Myanmar's pro-democracy leader Aung San Suu Kyi is likely to be released on Saturday. The ruling military government on Friday reportedly signed the orders authorizing the release of Suu Kyi who has been under house arrest for over 15 of the past 20 years.
The authorities will release her. It is certain, AFP quoted a government official as saying.
The National League for Democracy (NLD) leader's house arrest term is set to expire on Saturday, but the government, which was slammed by the West for irregularities in the recent elections, is considering the release to silence most critics. Myanmar's Union Solidarity and Development Party (USDP), backed by the Junta, has already claimed an overwhelming victory in the first vote since 1990. However, official results of the poll are yet to be released.
This is good news for Burmese citizens, a report in the Burma News International stated speaking of her possible release.
Security has been stepped up in Yangon and other sensitive areas and party cadres of the NLD have been gathering at the party headquarters. Analysts say that despite her release there are slim chances that the junta-backed government will allow her to foster a new political campaign. Reports are also flowing in that Suu Kyi could refuse the release order if it was a conditional one.
The NLD leader was due to be released in August last year, but detention was extended by 18 months after she was caught up in a bizarre case involving an American who swam across Inya Lake to her home in order to save her.
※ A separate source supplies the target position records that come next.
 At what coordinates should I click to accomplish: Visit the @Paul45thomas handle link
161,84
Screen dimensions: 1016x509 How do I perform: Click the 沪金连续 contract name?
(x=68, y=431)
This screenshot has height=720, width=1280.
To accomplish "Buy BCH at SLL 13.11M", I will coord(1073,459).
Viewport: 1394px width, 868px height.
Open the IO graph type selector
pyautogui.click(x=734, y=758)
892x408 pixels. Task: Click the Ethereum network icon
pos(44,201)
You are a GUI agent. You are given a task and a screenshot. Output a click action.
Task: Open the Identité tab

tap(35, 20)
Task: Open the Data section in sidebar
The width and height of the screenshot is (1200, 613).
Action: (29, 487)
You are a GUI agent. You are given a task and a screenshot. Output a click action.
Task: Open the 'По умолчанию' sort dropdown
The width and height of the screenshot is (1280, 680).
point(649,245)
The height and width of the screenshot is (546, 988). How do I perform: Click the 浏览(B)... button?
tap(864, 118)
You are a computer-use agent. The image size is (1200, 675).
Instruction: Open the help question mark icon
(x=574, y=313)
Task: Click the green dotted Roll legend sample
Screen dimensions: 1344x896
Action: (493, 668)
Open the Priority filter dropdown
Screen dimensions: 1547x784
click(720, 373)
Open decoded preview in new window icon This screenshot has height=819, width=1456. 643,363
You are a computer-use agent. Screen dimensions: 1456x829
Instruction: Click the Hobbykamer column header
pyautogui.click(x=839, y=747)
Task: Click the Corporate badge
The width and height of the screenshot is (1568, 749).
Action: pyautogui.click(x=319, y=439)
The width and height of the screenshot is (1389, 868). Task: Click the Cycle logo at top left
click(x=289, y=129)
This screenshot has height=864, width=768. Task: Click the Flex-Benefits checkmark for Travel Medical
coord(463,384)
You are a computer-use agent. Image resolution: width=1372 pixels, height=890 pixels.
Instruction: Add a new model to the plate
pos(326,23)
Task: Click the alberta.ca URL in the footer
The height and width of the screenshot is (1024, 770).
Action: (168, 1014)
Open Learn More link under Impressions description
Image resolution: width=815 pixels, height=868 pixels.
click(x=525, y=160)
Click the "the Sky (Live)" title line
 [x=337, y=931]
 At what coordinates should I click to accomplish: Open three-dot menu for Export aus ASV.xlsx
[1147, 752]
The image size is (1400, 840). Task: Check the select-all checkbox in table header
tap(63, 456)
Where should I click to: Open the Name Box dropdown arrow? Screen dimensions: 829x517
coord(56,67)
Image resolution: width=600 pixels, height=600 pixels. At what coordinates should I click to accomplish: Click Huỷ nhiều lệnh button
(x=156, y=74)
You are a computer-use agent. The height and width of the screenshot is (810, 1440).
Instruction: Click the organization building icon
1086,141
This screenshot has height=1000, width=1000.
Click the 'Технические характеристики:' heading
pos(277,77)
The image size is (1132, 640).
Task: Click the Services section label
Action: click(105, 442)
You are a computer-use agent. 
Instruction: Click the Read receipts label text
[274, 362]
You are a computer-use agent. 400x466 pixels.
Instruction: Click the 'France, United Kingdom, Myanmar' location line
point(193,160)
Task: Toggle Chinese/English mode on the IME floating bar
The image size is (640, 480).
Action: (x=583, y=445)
Daw Aung San Suu Kyi (aka) Daw Suu, as she is called, is the daughter of General Aung San, a Burmese revolutionary and the founder of the Communist Party of Burma. She led the NLD to a landslide victory in the 1990 vote, but boycotted the recent elections alleging fraud by the Junta. Her party remains proscribed in the country.
Suu Kyi release could give her a second chance to cultivate a new political strategy, and build an alliance with the opposition groups to contest the USDP and the army generals. She could also put pressure on the government to release the estimated 2,000 political prisoners held by the army.